* _Given task_:
Replace every occurrence of "Locate an element on the screen" with "Find an element on the screen" in the lines of data below. Leave all other text unchanged.

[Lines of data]

***

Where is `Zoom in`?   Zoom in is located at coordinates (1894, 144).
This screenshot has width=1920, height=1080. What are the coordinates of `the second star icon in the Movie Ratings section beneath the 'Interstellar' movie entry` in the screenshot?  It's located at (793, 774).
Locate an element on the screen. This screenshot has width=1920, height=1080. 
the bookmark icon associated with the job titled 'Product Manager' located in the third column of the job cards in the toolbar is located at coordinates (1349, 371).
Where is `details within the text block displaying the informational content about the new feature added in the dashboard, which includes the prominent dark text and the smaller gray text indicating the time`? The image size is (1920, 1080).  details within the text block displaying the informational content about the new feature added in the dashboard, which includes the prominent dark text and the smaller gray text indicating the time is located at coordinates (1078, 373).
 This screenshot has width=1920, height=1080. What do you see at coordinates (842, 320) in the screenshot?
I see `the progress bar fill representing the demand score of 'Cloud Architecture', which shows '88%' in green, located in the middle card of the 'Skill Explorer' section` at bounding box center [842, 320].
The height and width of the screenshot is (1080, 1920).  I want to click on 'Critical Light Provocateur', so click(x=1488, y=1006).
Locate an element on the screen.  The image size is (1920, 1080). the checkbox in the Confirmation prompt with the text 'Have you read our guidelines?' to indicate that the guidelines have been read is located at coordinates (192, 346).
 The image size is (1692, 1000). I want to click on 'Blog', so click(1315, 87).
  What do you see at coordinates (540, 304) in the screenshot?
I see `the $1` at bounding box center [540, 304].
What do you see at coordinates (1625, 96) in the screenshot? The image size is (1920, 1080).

***

* _Solution to the exercise_:
Where is `Zoom in`?   Zoom in is located at coordinates (1894, 144).
This screenshot has width=1920, height=1080. What are the coordinates of `the second star icon in the Movie Ratings section beneath the 'Interstellar' movie entry` in the screenshot?  It's located at (793, 774).
Find an element on the screen. This screenshot has width=1920, height=1080. 
the bookmark icon associated with the job titled 'Product Manager' located in the third column of the job cards in the toolbar is located at coordinates (1349, 371).
Where is `details within the text block displaying the informational content about the new feature added in the dashboard, which includes the prominent dark text and the smaller gray text indicating the time`? The image size is (1920, 1080).  details within the text block displaying the informational content about the new feature added in the dashboard, which includes the prominent dark text and the smaller gray text indicating the time is located at coordinates (1078, 373).
 This screenshot has width=1920, height=1080. What do you see at coordinates (842, 320) in the screenshot?
I see `the progress bar fill representing the demand score of 'Cloud Architecture', which shows '88%' in green, located in the middle card of the 'Skill Explorer' section` at bounding box center [842, 320].
The height and width of the screenshot is (1080, 1920).  I want to click on 'Critical Light Provocateur', so click(x=1488, y=1006).
Find an element on the screen.  The image size is (1920, 1080). the checkbox in the Confirmation prompt with the text 'Have you read our guidelines?' to indicate that the guidelines have been read is located at coordinates (192, 346).
 The image size is (1692, 1000). I want to click on 'Blog', so click(1315, 87).
  What do you see at coordinates (540, 304) in the screenshot?
I see `the $1` at bounding box center [540, 304].
What do you see at coordinates (1625, 96) in the screenshot? The image size is (1920, 1080).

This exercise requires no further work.